[Exercise details] Using the records below, repeat exactly the lines from the one holding "История заказов (326, 2499)" through the one holding "3 - 1 (85, 1412)", both ends included, and no others.
(Records for the exercise begins)
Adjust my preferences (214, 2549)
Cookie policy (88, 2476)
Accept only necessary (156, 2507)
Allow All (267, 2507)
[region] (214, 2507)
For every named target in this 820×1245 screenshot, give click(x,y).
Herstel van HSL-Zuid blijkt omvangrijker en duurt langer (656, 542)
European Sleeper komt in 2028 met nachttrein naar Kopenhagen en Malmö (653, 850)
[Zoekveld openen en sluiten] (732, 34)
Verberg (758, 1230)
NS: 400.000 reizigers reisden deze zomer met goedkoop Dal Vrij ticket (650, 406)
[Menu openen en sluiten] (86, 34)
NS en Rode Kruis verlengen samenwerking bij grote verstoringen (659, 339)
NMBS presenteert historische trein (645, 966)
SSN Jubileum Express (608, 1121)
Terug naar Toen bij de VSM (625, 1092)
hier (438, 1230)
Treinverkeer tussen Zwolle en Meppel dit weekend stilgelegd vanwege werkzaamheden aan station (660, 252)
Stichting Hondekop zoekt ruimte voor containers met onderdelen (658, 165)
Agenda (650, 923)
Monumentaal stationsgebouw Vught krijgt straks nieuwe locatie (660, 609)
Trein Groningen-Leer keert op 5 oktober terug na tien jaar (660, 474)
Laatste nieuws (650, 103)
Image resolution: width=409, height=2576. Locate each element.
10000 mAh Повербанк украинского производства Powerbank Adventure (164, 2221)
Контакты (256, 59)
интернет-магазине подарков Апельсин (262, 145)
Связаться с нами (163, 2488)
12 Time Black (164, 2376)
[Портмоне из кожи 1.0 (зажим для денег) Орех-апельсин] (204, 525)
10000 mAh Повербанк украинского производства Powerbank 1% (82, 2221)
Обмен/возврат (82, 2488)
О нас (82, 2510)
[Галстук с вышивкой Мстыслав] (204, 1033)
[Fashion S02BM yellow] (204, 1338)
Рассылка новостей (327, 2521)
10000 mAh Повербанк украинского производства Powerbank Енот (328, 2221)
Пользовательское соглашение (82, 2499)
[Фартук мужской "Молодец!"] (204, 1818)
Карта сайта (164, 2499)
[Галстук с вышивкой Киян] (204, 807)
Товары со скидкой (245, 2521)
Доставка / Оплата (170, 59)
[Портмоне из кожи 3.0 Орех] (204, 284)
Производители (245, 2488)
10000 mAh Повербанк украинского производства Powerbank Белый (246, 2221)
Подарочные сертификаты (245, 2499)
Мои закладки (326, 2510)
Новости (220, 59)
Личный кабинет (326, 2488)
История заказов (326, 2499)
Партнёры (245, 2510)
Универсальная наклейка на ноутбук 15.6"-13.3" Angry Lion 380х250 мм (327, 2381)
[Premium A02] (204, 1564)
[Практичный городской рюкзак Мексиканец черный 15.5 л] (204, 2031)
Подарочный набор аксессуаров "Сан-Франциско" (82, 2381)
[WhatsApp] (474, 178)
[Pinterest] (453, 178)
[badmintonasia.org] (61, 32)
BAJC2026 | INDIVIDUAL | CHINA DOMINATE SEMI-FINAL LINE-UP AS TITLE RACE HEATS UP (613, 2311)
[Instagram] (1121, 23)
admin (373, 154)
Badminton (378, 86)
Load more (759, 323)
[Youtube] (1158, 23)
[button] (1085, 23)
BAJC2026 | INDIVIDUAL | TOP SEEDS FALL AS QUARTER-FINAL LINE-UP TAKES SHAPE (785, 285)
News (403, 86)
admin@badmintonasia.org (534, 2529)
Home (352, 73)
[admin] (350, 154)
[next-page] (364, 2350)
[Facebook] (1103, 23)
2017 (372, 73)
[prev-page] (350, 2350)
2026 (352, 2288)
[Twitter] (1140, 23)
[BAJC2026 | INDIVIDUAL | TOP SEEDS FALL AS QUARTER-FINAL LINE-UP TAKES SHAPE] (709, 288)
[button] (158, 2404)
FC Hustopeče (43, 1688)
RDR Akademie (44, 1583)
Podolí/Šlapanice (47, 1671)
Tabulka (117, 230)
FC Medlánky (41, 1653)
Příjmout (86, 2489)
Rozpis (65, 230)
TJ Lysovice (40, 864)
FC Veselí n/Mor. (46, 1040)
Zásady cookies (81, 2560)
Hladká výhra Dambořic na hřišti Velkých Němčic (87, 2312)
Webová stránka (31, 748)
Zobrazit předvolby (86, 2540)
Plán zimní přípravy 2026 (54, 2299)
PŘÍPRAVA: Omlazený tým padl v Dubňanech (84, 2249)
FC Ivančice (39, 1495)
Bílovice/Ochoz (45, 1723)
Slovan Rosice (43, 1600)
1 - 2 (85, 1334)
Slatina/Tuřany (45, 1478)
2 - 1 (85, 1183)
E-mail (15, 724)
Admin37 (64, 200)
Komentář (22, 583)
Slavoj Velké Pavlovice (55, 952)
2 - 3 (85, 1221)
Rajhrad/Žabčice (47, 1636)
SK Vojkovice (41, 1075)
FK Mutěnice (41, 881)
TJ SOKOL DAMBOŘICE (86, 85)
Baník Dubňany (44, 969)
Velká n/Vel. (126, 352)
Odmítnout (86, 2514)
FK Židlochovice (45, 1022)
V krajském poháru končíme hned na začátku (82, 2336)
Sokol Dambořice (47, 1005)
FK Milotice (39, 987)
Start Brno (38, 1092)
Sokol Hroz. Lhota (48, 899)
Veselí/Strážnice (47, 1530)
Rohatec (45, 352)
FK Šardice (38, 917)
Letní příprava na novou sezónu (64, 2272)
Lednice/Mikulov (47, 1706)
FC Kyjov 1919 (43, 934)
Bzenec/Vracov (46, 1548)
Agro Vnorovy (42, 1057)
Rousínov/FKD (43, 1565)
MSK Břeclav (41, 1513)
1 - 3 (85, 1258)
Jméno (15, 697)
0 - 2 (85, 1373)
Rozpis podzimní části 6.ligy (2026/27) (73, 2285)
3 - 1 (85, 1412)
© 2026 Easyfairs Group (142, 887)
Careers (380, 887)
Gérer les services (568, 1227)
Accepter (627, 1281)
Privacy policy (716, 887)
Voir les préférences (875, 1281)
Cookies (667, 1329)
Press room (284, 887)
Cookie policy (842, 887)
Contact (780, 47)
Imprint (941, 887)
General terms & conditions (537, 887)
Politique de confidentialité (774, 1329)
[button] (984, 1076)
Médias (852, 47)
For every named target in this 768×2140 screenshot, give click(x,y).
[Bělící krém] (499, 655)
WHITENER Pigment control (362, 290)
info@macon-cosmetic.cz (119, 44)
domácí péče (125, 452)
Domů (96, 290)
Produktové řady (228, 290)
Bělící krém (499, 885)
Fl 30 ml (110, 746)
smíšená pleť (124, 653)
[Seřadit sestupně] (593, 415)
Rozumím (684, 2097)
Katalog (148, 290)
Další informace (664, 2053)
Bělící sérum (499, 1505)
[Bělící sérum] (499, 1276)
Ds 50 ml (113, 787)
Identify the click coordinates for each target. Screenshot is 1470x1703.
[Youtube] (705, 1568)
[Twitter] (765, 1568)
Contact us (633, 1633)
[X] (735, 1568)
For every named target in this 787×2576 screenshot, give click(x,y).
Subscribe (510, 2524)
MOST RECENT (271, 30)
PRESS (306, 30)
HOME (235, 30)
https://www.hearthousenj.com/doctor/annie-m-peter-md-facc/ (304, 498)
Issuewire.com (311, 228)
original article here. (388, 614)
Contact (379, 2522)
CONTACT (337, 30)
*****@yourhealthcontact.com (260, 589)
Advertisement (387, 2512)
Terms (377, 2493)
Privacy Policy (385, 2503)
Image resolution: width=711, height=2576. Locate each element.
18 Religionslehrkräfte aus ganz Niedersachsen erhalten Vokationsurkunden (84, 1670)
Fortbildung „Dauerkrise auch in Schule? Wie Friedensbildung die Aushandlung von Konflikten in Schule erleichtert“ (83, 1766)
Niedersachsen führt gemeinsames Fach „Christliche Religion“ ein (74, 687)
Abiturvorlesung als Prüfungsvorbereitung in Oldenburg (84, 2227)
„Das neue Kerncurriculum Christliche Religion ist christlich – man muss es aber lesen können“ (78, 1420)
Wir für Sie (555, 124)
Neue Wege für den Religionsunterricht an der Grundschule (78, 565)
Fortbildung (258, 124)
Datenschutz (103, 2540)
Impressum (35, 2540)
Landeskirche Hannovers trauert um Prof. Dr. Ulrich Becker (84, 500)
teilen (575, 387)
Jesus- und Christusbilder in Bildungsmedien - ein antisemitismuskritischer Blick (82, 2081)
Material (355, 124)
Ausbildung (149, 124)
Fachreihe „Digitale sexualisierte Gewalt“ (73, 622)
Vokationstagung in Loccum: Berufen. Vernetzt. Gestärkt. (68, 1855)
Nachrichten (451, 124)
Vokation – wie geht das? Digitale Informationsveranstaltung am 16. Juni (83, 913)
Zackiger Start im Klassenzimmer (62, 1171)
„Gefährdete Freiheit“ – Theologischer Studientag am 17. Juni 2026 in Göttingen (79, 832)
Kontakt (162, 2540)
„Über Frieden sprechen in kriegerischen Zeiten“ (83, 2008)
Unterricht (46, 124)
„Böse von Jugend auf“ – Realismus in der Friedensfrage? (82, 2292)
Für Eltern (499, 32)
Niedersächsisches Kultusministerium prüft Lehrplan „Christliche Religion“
(Records for the exercise ends)
[Reply to the exercise]
История заказов (326, 2499)
Партнёры (245, 2510)
Универсальная наклейка на ноутбук 15.6"-13.3" Angry Lion 380х250 мм (327, 2381)
[Premium A02] (204, 1564)
[Практичный городской рюкзак Мексиканец черный 15.5 л] (204, 2031)
Подарочный набор аксессуаров "Сан-Франциско" (82, 2381)
[WhatsApp] (474, 178)
[Pinterest] (453, 178)
[badmintonasia.org] (61, 32)
BAJC2026 | INDIVIDUAL | CHINA DOMINATE SEMI-FINAL LINE-UP AS TITLE RACE HEATS UP (613, 2311)
[Instagram] (1121, 23)
admin (373, 154)
Badminton (378, 86)
Load more (759, 323)
[Youtube] (1158, 23)
[button] (1085, 23)
BAJC2026 | INDIVIDUAL | TOP SEEDS FALL AS QUARTER-FINAL LINE-UP TAKES SHAPE (785, 285)
News (403, 86)
admin@badmintonasia.org (534, 2529)
Home (352, 73)
[admin] (350, 154)
[next-page] (364, 2350)
[Facebook] (1103, 23)
2017 (372, 73)
[prev-page] (350, 2350)
2026 (352, 2288)
[Twitter] (1140, 23)
[BAJC2026 | INDIVIDUAL | TOP SEEDS FALL AS QUARTER-FINAL LINE-UP TAKES SHAPE] (709, 288)
[button] (158, 2404)
FC Hustopeče (43, 1688)
RDR Akademie (44, 1583)
Podolí/Šlapanice (47, 1671)
Tabulka (117, 230)
FC Medlánky (41, 1653)
Příjmout (86, 2489)
Rozpis (65, 230)
TJ Lysovice (40, 864)
FC Veselí n/Mor. (46, 1040)
Zásady cookies (81, 2560)
Hladká výhra Dambořic na hřišti Velkých Němčic (87, 2312)
Webová stránka (31, 748)
Zobrazit předvolby (86, 2540)
Plán zimní přípravy 2026 (54, 2299)
PŘÍPRAVA: Omlazený tým padl v Dubňanech (84, 2249)
FC Ivančice (39, 1495)
Bílovice/Ochoz (45, 1723)
Slovan Rosice (43, 1600)
1 - 2 (85, 1334)
Slatina/Tuřany (45, 1478)
2 - 1 (85, 1183)
E-mail (15, 724)
Admin37 (64, 200)
Komentář (22, 583)
Slavoj Velké Pavlovice (55, 952)
2 - 3 (85, 1221)
Rajhrad/Žabčice (47, 1636)
SK Vojkovice (41, 1075)
FK Mutěnice (41, 881)
TJ SOKOL DAMBOŘICE (86, 85)
Baník Dubňany (44, 969)
Velká n/Vel. (126, 352)
Odmítnout (86, 2514)
FK Židlochovice (45, 1022)
V krajském poháru končíme hned na začátku (82, 2336)
Sokol Dambořice (47, 1005)
FK Milotice (39, 987)
Start Brno (38, 1092)
Sokol Hroz. Lhota (48, 899)
Veselí/Strážnice (47, 1530)
Rohatec (45, 352)
FK Šardice (38, 917)
Letní příprava na novou sezónu (64, 2272)
Lednice/Mikulov (47, 1706)
FC Kyjov 1919 (43, 934)
Bzenec/Vracov (46, 1548)
Agro Vnorovy (42, 1057)
Rousínov/FKD (43, 1565)
MSK Břeclav (41, 1513)
1 - 3 (85, 1258)
Jméno (15, 697)
0 - 2 (85, 1373)
Rozpis podzimní části 6.ligy (2026/27) (73, 2285)
3 - 1 (85, 1412)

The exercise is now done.